The data allocation unit 382 subtracts the secured memory size from the entire free area (free GB 1708 of 1732 to 1740) of the allocation information 364. Further, the secured memory size is added to the allocation of the DB instance (1752). Further, the data allocation unit 382 adds a node set in the occupation 1762 of the DB instance.

Next, the data allocation unit 382 refers to the DB information 362 and confirms whether the DB instance sets a shared memory capacity and has a shareable management table. If there is free capacity in the node that secured the occupation management table, the data allocation unit 382 allocates the memory amount set in the shared memory capacity (1827) from the node. If the priority of the DB instance is high and there is no free capacity in the node that secures the occupancy management table, the data allocation unit 382 refers to the topology information 372 and the allocation information 364, and is closer to the node that secures the occupancy management table. The shared memory capacity is allocated preferentially from a certain unallocated node. If the priority of the DB instance is low and there is no free capacity in the node that secures the occupancy management table, the data allocation unit 382 refers to the topology information 372 and the allocation information 364 and is close to the node that secured the occupancy management table. A shared memory capacity is allocated from a node to which data of a DB instance having a low degree is allocated.

The data allocation unit 382 subtracts the secured shared memory size from the entire free area of the allocation information 364 (free GB 1708 of 1732 to 1740). Further, the secured shared memory size is added to the allocation of the DB instance (1752). Further, the data allocation unit 382 adds the node set in the sharing 1764 of the DB instance.

If there is a table to which the DB instance refers, and the DB instance to be referenced is already allocated, the data allocation unit 382 assigns the DB instance to the memory node used for sharing in the memory information of the allocated DB instance. Set the ID. When the DB instance 2 (330) shares the data of the DB instance 1 (300), 2 is set as the use instance ID of the share 1764.

When the DB instance uses partitioning, the data allocation unit 382 divides the allocation into a plurality of nodes when allocating the memory area of the table for partitioning when allocating the occupancy management table and the shareable management table. .

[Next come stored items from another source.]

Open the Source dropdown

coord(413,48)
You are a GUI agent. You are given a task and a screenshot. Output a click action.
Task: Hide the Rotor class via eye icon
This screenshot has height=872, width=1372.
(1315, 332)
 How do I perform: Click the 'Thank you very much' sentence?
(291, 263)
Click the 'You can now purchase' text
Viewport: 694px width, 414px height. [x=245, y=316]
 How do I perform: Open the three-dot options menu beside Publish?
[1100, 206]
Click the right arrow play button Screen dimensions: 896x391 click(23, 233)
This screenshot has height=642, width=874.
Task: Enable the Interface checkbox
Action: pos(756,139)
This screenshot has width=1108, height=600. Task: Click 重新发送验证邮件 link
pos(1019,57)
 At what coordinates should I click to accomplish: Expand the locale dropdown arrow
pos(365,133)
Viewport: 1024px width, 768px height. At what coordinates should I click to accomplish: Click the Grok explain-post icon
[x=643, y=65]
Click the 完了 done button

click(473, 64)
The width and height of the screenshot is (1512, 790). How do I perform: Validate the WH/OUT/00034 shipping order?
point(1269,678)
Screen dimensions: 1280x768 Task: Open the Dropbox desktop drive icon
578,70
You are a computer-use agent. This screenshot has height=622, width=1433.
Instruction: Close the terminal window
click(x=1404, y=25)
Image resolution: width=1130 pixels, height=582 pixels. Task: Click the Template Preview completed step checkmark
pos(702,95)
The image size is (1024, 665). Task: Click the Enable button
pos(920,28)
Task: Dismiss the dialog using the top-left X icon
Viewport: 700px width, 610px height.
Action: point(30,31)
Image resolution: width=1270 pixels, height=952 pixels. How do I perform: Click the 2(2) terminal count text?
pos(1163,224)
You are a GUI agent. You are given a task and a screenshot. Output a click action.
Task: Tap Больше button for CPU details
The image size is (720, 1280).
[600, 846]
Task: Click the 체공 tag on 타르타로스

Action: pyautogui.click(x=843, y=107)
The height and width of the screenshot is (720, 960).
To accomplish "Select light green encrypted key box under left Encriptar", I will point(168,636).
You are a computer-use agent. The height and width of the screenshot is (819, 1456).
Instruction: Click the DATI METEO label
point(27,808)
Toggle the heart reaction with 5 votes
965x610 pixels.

Step 915: The thread allocation unit 380 gives priority to the core on the node allocated in Step 910, and allocates the number of cores (1828, etc.) specified in the DB information 362 using the allocation information 364. If the number of free cores of the node allocated by the data allocation unit 382 in step 910 is less than the number of cores required by the DB instance, the thread allocation unit 380 refers to the distance 725 of the topology information 372 and allocates data. Select a node that is close to the node and assign the core to be used from there.

減 ら す Reduce the number of allocated cores from the number of nodes and the total number of free cores. Add to the assigned core of the DB instance.

Step 920: The database management thread 360 assigns and completely sets the status (1820, 1854) of the DB information 362 for the selected DB instance.

Step 925: The database management thread 360 refers to the DB information 362, and confirms whether or not the statuses of all the DB instances are completely assigned. If all DB instances have been assigned, the process proceeds to 930 and the assignment process is completed. If there is a DB instance that has not been assigned, the process returns to step 905.

The data allocating unit 382 and the thread allocating unit 380 realize the resource allocation considering the priority and the data sharing between the DB instances by allocating the memory and the core from the DB instance having the higher priority.

FIG. 11 shows an allocation example of DB instances sharing data in the embodiment. The memory used by the database management system 220 has a uniform capacity on each node (1305, 1320, 1335, 1350). The memory 1310 used for OLTP is secured from the memory 1 (112) of the node 1 (110) by the data allocation unit 382. The memory used for CRM is secured separately for the memory 2 (132) of the node 2 (130) and the memory 3 (152) of the node 3.

The core used in OLTP is a core that executes a high-priority thread, and is assigned to the cores 118, 119, 120, and 121 of the node 1 (110) by the thread assignment unit 380 (1370, 1372, and 1374). 1376). The core used in CRM is a core that executes a low-priority thread, and is assigned to the cores 138, 139, and 140 of the node 2 (130) (1380, 1382, and 1384).

In this way, when allocating a storage area or data processing for a high priority program such as OLTP, it is allocated to the memory or core of the same node as much as possible. When there is a shortage of memory or core, the data reference load is low. Allocate the core and memory of the node to be used.

Further, a memory or core for a program such as CRM that performs data processing using data for OLTP processes the same data by assigning it to a node adjacent to the node having the memory or core assigned for OLTP. Processing that does not unnecessarily increase the load of data reference / update between multiple programs becomes possible.

-Data used in both OLTP and CRM should be assigned to the node to which the high-priority OLTP data is assigned so that the load is not increased when OLTP processing is performed.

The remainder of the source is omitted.